RFE/RL: You cite Hillary Clinton for enacting "smart power," which brings me to your book "Kremlin Rising." I'm struck by the remarkably similar dynamics you describe in Russia under [then-President] Vladimir Putin almost a decade ago and what you see today under President Dmitry Medvedev. The same things being said, the same stress on the rule of law and fighting corruption.

Glasser:
First of all, on [current Prime Minister] Putin and Medvedev and whether there's any space between the two Russian leaders, you're absolutely right. There are some very interesting parallels. As people try to understand Vladimir Putin when he came to the presidency, there was a certain amount of what you charitably could call wishful thinking taking place.

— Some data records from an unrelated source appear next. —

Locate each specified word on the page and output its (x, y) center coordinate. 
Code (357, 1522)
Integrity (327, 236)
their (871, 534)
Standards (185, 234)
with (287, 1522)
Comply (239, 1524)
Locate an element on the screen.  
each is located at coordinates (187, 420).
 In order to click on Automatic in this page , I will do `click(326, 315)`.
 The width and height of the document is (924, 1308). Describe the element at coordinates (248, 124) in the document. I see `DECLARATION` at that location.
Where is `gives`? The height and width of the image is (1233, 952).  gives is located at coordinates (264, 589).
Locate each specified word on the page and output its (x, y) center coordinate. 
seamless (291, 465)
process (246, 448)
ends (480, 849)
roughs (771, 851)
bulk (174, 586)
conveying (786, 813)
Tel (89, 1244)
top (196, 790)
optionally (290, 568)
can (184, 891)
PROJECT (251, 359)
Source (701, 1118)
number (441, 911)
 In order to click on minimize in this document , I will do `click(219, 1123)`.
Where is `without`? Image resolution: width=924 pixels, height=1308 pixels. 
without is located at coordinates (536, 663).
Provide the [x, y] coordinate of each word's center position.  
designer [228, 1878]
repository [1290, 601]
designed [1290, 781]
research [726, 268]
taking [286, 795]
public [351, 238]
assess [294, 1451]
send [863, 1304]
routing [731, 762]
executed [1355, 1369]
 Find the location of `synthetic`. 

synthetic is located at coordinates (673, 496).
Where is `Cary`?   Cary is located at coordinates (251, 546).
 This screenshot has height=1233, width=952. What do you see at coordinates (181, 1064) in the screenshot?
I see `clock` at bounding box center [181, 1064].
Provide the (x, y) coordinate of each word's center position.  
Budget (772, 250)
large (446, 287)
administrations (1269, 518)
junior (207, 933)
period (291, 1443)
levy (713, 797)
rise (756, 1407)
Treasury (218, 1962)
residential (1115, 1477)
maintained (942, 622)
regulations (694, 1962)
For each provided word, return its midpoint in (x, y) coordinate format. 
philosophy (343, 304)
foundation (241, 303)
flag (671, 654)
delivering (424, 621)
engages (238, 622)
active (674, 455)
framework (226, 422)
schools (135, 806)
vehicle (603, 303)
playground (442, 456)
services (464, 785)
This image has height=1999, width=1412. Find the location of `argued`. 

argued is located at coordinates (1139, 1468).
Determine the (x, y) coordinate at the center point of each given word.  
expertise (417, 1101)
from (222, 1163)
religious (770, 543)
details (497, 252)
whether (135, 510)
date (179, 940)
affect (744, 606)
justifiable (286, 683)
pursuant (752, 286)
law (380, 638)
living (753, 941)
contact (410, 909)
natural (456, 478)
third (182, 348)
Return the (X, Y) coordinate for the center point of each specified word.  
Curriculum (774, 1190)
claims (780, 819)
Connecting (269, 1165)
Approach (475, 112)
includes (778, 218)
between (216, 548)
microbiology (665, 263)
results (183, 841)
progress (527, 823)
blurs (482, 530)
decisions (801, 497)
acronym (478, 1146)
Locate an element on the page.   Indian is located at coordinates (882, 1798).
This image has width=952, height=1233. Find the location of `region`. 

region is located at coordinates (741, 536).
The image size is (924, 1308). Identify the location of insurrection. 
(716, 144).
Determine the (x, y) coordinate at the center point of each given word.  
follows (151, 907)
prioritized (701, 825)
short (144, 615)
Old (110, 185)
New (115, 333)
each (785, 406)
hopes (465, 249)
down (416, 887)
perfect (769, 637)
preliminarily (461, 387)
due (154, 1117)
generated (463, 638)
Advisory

And indeed, if you go back and look, you'll find striking similarities about what Vladimir Putin said about the need to rein in corruption and to introduce the rule of law into Russian society back when he first became president. And this is almost verbatim what Dmitry Medvedev has been saying over the last year.

I tend to smile when I read columns that say, see, Medvedev is against corruption. He's in favor of the rule of law. This means Medvedev is different. I would take that with a serious grain of salt. To me, the more interesting journalistic question is to try to look at what he has actually done in the year since he's been president and Vladimir Putin has been prime minister. Are there signs of major legal or structural changes?

Because in the end, Vladimir Putin -- as we argue in the book "Kremlin Rising" -- did systematically alter the fundamental Russian power relationships. He changed the law. When the terrorist attack at Beslan occurred, he used that as the pretext to eliminate the legal election of governors all across Russia. That is a serious structural and legal change that results in more power in the Kremlin. We haven't seen anything like that from Dmitry Medvedev yet.

The symbolic reset button presented by Hillary Clinton to her Russian counterpart in July
RFE/RL: Obama's reset policy on Russia: naive or worth a shot?

Glasser:
It's early days yet, there's no question. Barack Obama is dealing with many, many different things on his plate. Russia is not only just one of those, but probably not even in the top five in terms of Obama's foreign policy concerns. So the reset button also means many different things to different people.

I think one issue is whether the Obama administration has explained to people what it really means by the reset button. There are different schools and points of view probably even within the administration. Some people might say, no, we're not trading away our concern about democracy and human rights in Russia or in former Soviet space, but we're emphasizing where we have common national interests with Russia. So that's one version of the reset button.

But of course, there's a different version of the reset that says in fact the U.S. is setting aside those concerns -- not because it doesn't still care about human rights or democracy, but because it doesn't see anything useful coming out of that engagement with Russia. So I think before we can touch the policy we actually need to know a little more what it means.